SELECTED PASSAGE:

━━━━━━━━━━━━━━━━

2000 Man. It wasn't until this was on cd that I realised the snoring that seemed to start it off on the LP was actually the last bit of the previous track. It makes sense but I still like the whimsy of putting the snores there (with a little bit of Gomper in the background). I liked to think it was Brian, again adding something unusual. Now I have to think it was Bill.

A lovely folksy figure on a bright acoustic plays the initial melody. Jagger supplies the tune when the guitar has finished with it. It's the year 2000 and the narrator is detached and confused, controlled by the technology that surrounds him before the song kicks into the Oh, Daddy chant with a middle 8 buried in there somewhere about youth and age. Despite the small melodic payback in this larger section there's plenty to ride on including a compelling guitar chug beneath a rich organ wash instead of a solo. We end on the original tune, grander, sadder, as the sustain 4th figure travels further away into the galaxy beyond the fade.

━━━━━━━━━━━━━━━━

TO BE DONE:
Transcribe the commentary on "2000 Man" word for word, from start to finish.

━━━━━━━━━━━━━━━━

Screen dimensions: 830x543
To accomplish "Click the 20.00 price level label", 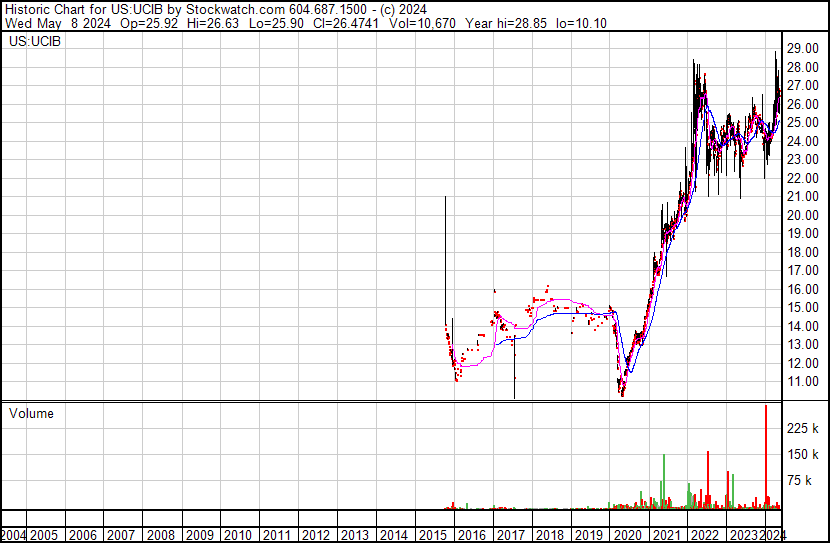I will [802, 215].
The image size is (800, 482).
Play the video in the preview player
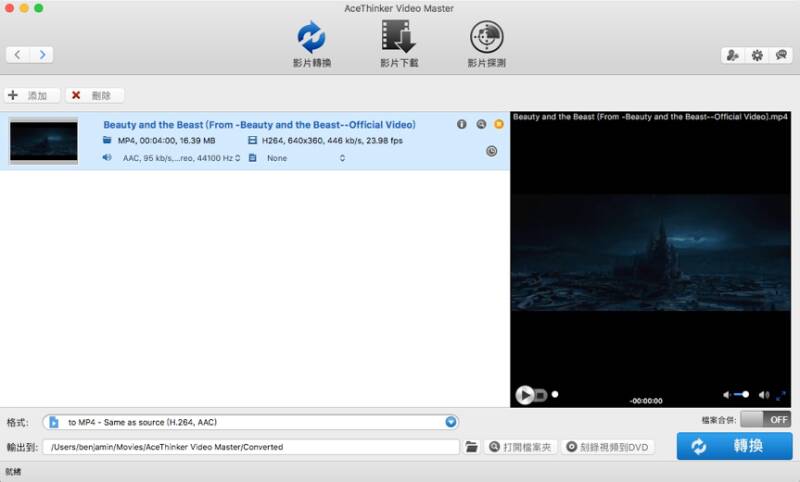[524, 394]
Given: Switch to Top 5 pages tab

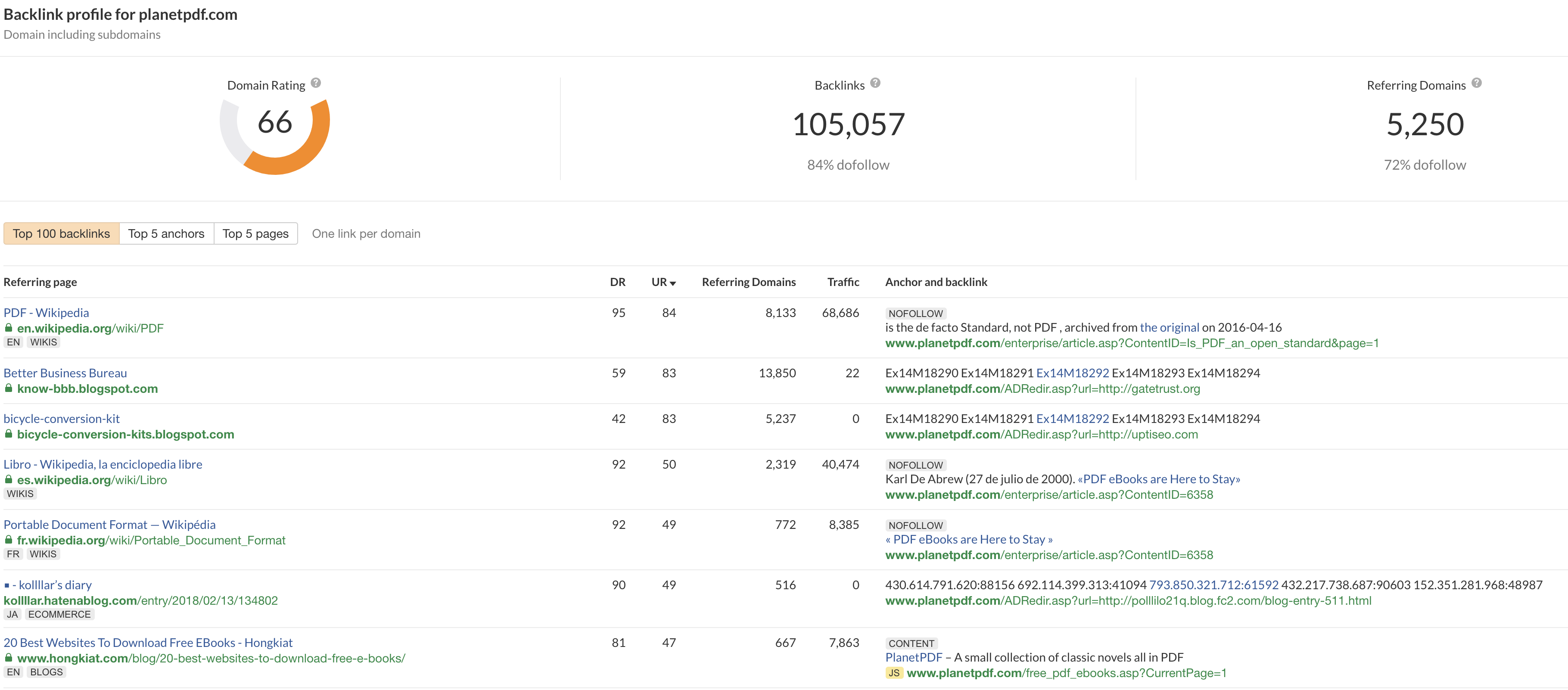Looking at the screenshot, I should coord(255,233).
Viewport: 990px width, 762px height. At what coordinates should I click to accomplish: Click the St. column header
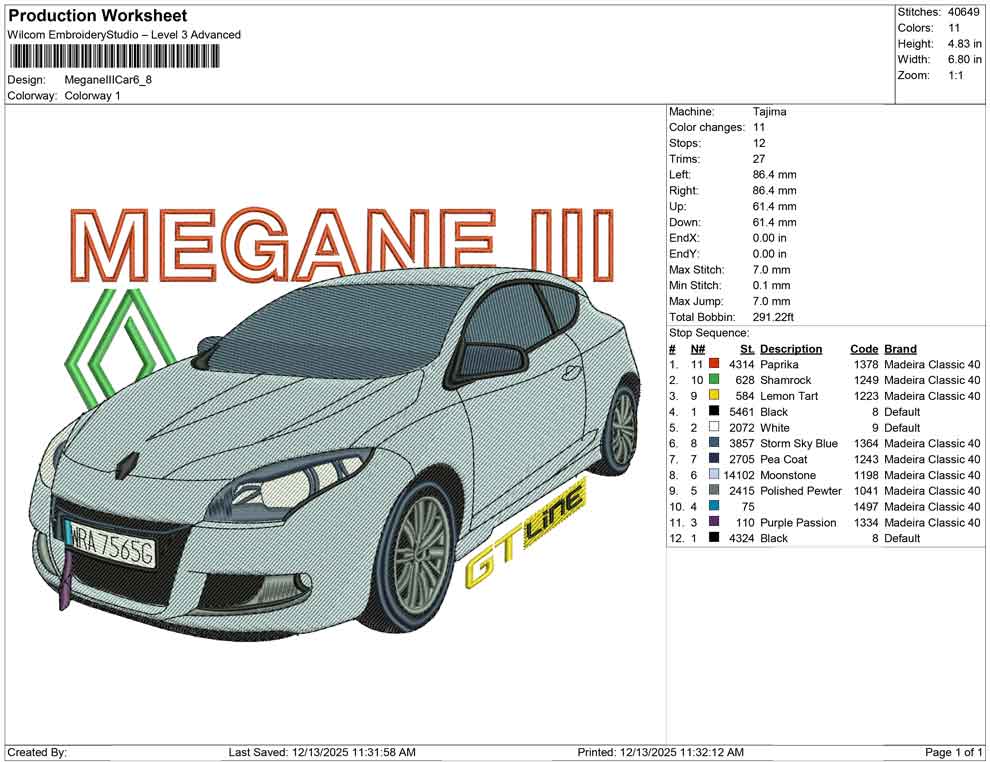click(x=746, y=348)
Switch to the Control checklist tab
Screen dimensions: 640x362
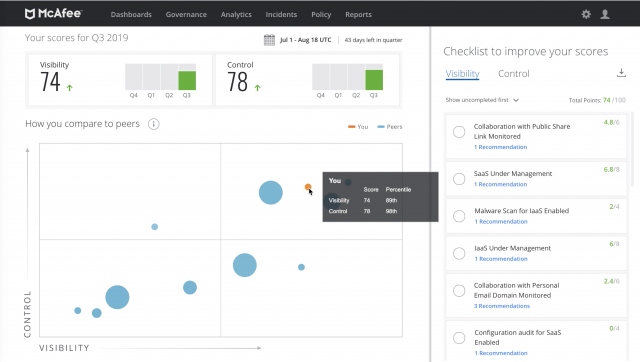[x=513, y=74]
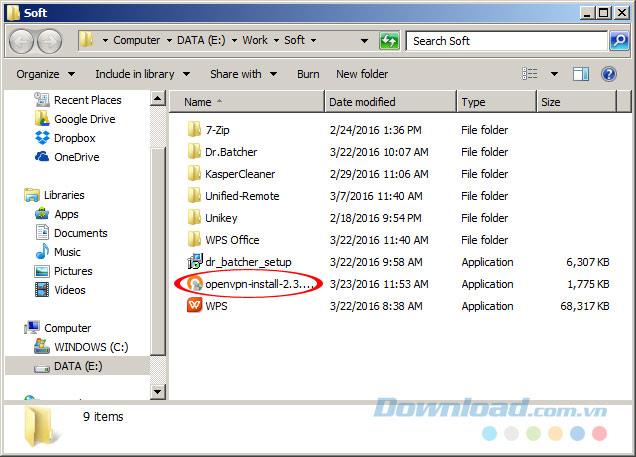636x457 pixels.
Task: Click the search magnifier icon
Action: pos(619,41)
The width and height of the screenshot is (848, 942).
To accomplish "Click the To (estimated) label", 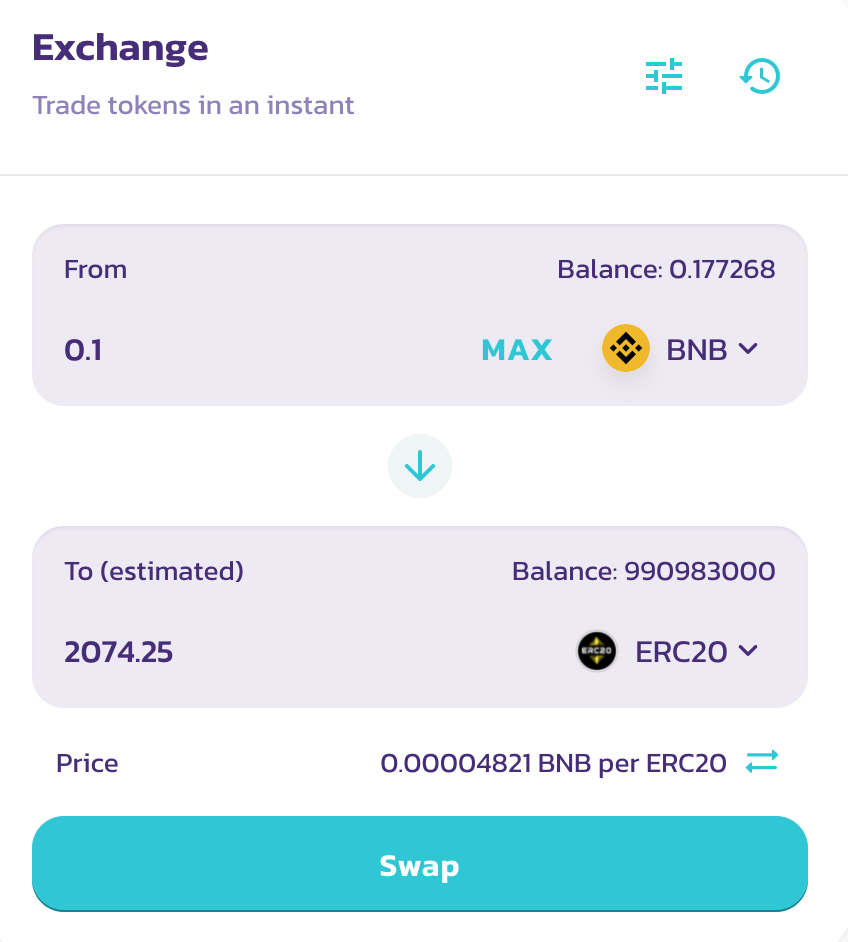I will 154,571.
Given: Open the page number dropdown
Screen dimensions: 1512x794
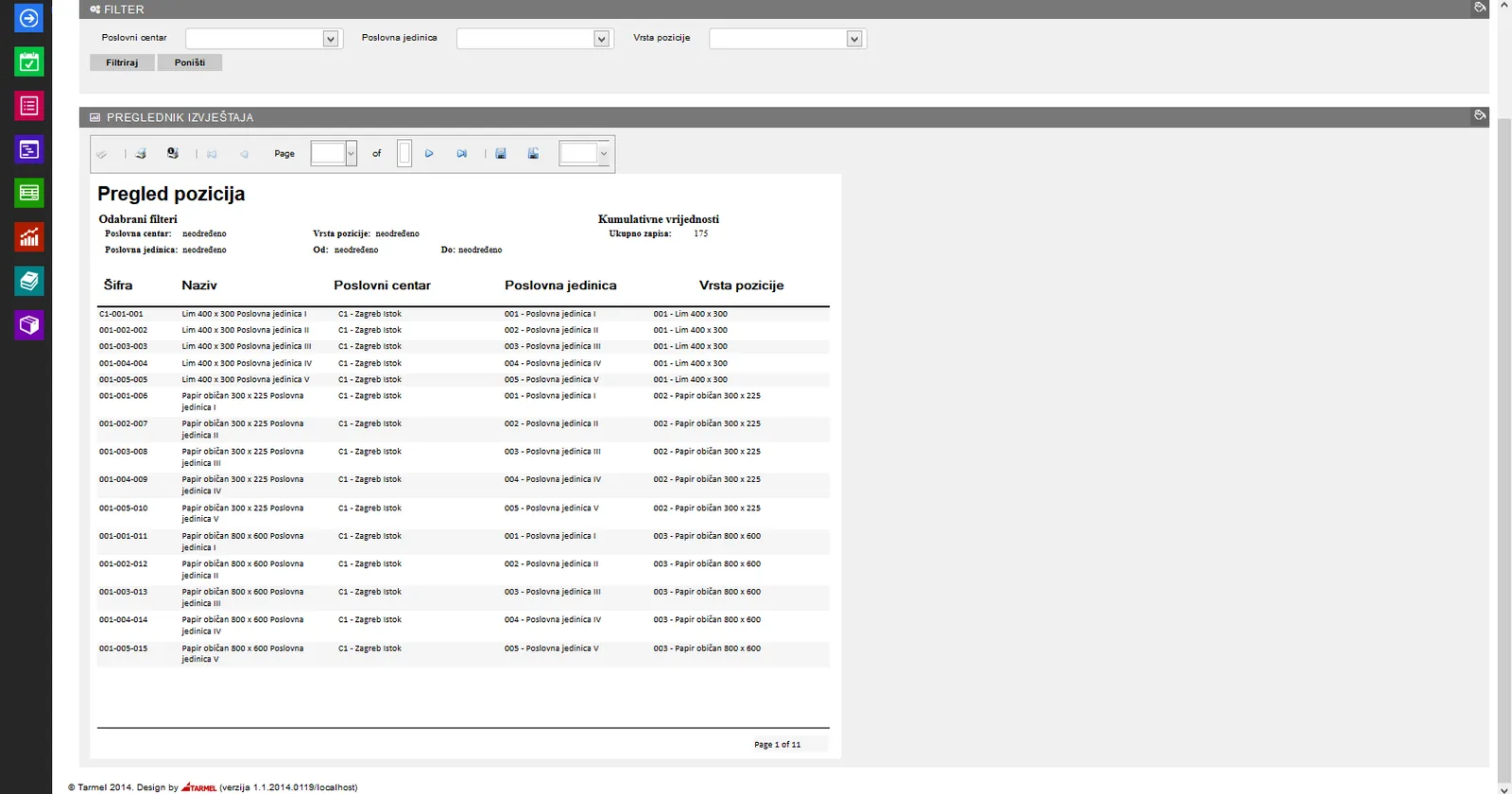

━━━━━━━━━━━━━━━━

EXERCISE RESULT:
2000 Man. It wasn't until this was on cd that I realised the snoring that seemed to start it off on the LP was actually the last bit of the previous track. It makes sense but I still like the whimsy of putting the snores there (with a little bit of Gomper in the background). I liked to think it was Brian, again adding something unusual. Now I have to think it was Bill.

A lovely folksy figure on a bright acoustic plays the initial melody. Jagger supplies the tune when the guitar has finished with it. It's the year 2000 and the narrator is detached and confused, controlled by the technology that surrounds him before the song kicks into the Oh, Daddy chant with a middle 8 buried in there somewhere about youth and age. Despite the small melodic payback in this larger section there's plenty to ride on including a compelling guitar chug beneath a rich organ wash instead of a solo. We end on the original tune, grander, sadder, as the sustain 4th figure travels further away into the galaxy beyond the fade.